2. The apparatus as recited in claim 1, wherein said needle is closed at said distal end.
3. The apparatus as recited in claim 1, wherein said side aperture is spaced from said distal end.
4. The apparatus as recited in claim 1, wherein said internal passageway is configured to restrict the movement of at least a first portion of said grasping member.
5. The apparatus as recited in claim 4, wherein a first section of said internal passageway is reduced to restrict the movement of said at least a first portion of said grasping member.
6. The apparatus as recited in claim 1, wherein said grasping member comprises:
a filament extending through at least a portion of said internal passageway, wherein at least a portion of said filament is moveable through said internal passageway upon selective relative movement between said needle and said grasping member.

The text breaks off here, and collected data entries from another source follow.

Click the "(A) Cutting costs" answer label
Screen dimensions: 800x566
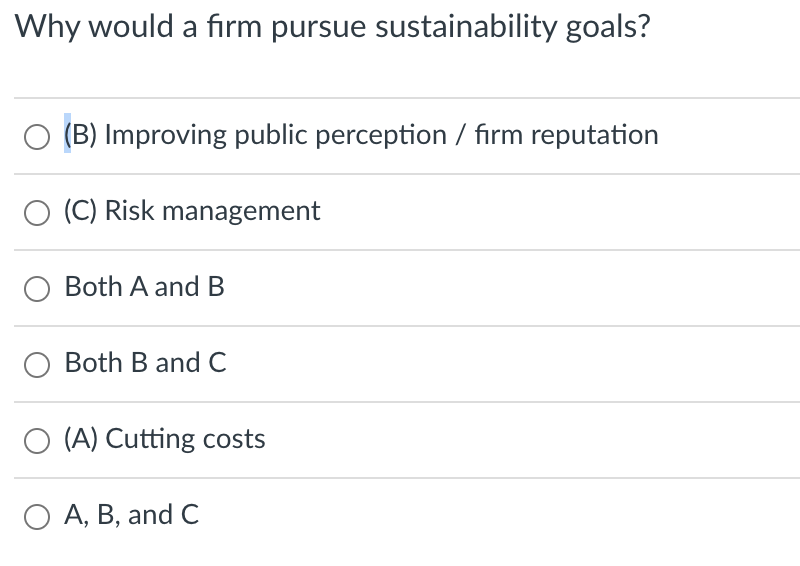[165, 439]
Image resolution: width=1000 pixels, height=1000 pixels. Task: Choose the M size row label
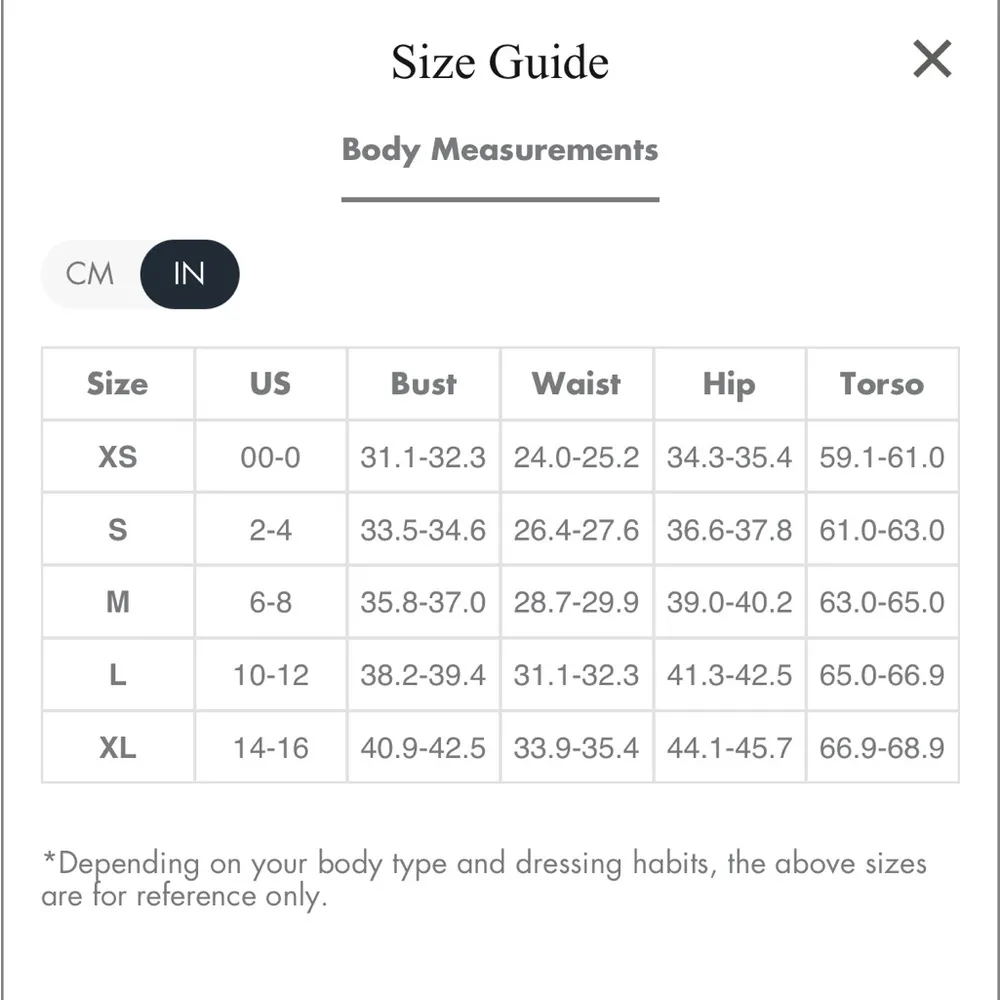[117, 602]
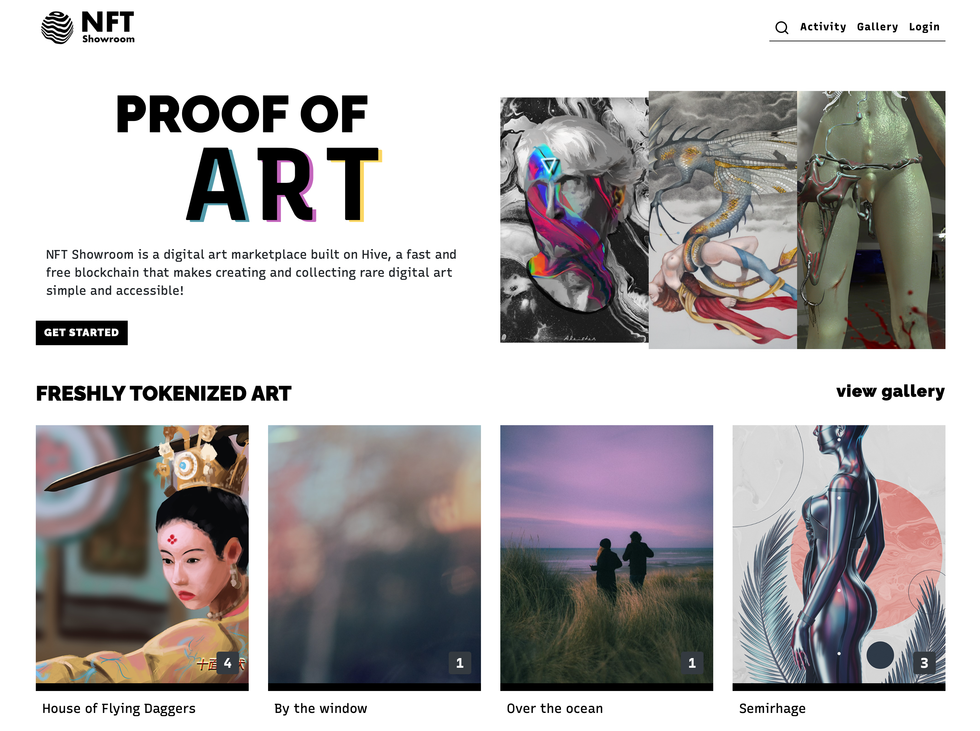Screen dimensions: 980x731
Task: Click edition badge on By the window
Action: tap(460, 663)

7. The apparatus as recited in claim 6, wherein a distal end of said filament is fixedly interconnected to said needle near said distal end of said needle.
8. The apparatus of claim 7, wherein said distal end of said filament is fixedly interconnected within said internal passageway of said needle.

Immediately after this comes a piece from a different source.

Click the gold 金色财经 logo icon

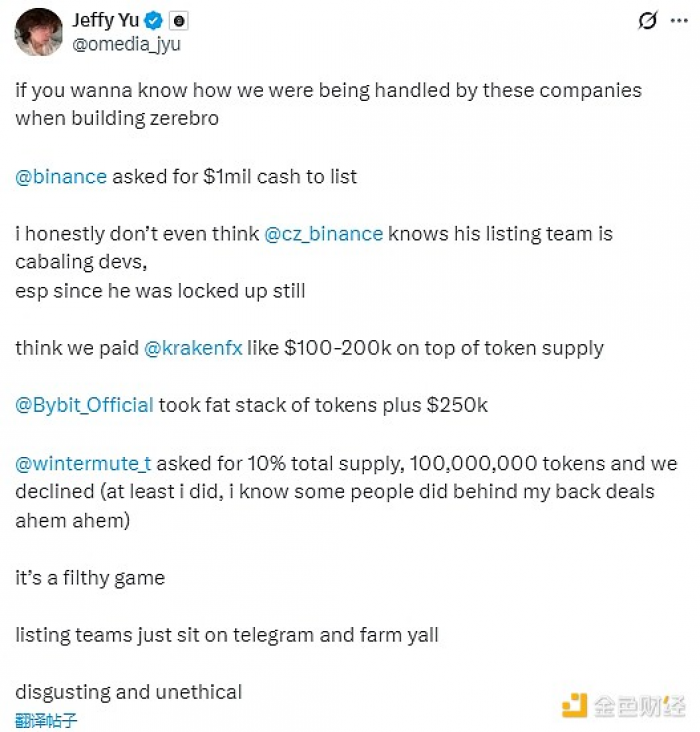[x=574, y=705]
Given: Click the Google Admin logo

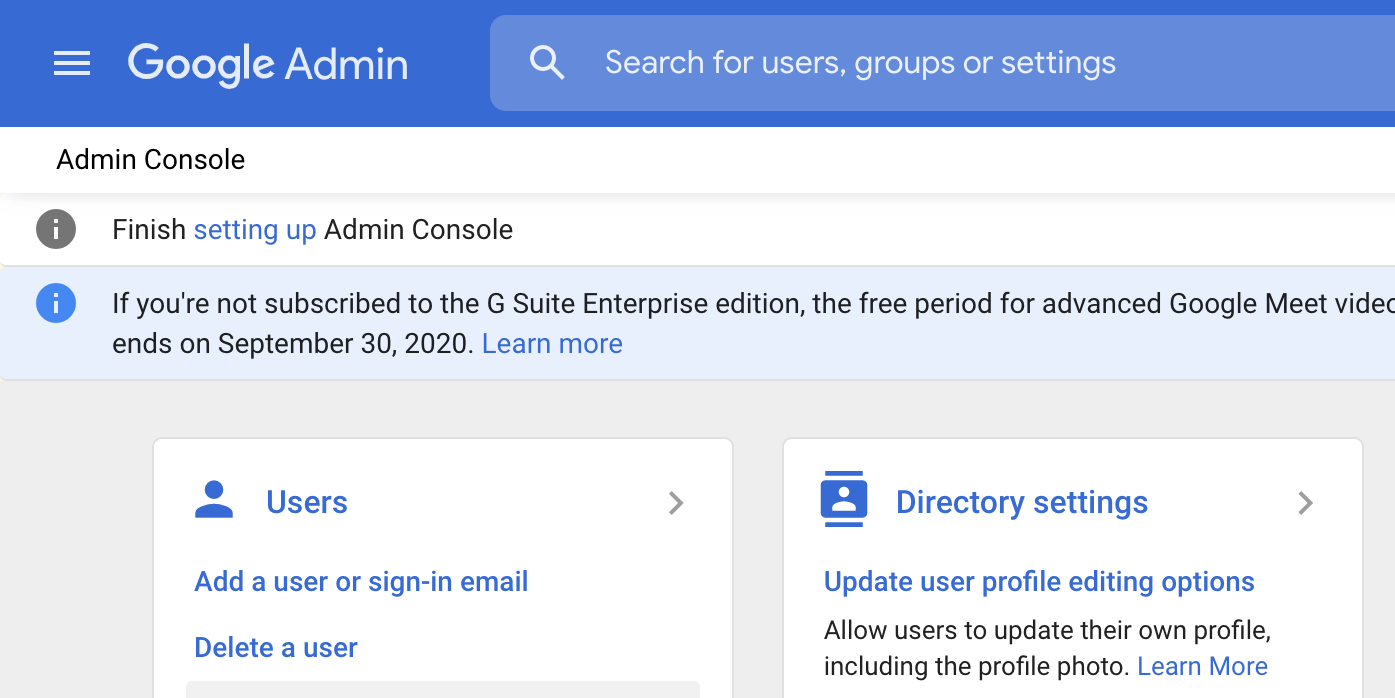Looking at the screenshot, I should (x=267, y=63).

9. The apparatus of claim 8, wherein said distal end is fixedly interconnected within said passageway between said side aperture and said distal end of said needle.
10. The apparatus as recited in claim 7, wherein said filament comprises a single continuous strand between said distal end and a proximal end.
11. The apparatus as recited in claim 7, wherein axial movement of said filament relative to said needle results in one of:
advancing a portion of said filament within said internal passageway through said side aperture, wherein said portion of said filament and an outside surface of said needle in combination define a loop for grasping a suture; and
retracting a portion of said filament which, in combination with an outside surface of said needle, define a loop, through said side aperture into said internal passageway.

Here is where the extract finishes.